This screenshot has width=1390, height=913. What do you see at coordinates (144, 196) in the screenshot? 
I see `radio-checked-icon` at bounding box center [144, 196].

==

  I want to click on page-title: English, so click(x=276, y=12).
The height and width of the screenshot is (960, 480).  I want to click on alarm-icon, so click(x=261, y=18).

--

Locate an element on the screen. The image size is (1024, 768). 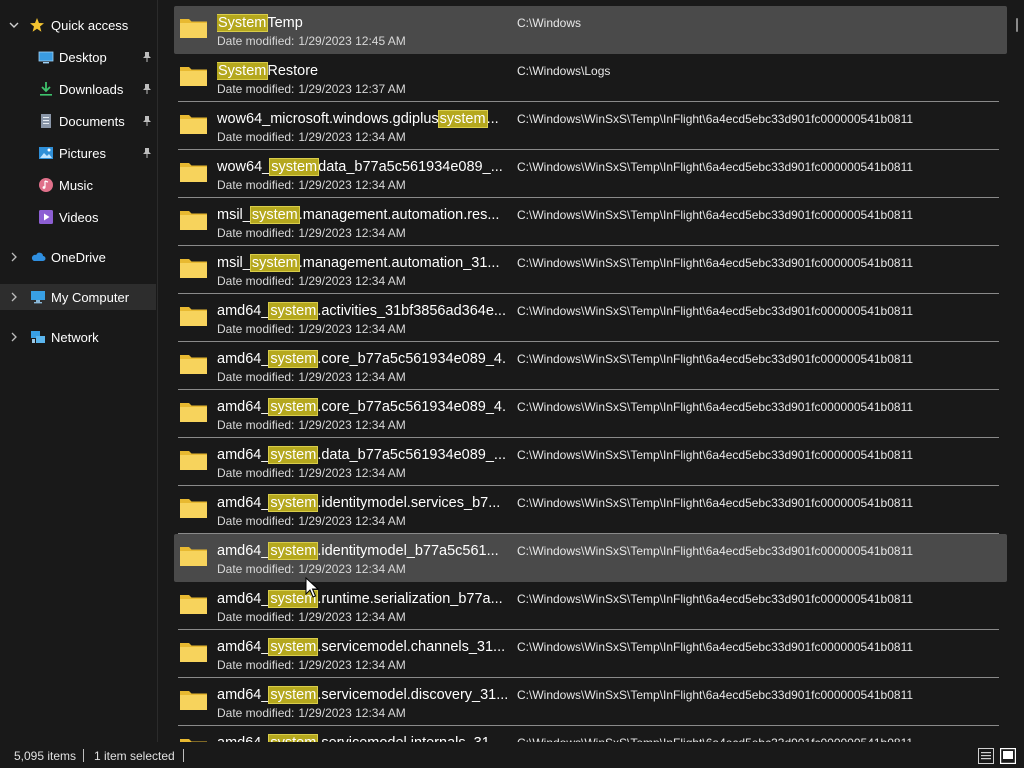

Compito: Riporta senza alcuna modifica le righe che partono da quella contenente "I want to click on page-title: English, so" e arrivano a quella contenente "The height and", entrambe incluse.

Soluzione esercizio:
  I want to click on page-title: English, so click(x=276, y=12).
The height and width of the screenshot is (960, 480).  I want to click on alarm-icon, so click(x=261, y=18).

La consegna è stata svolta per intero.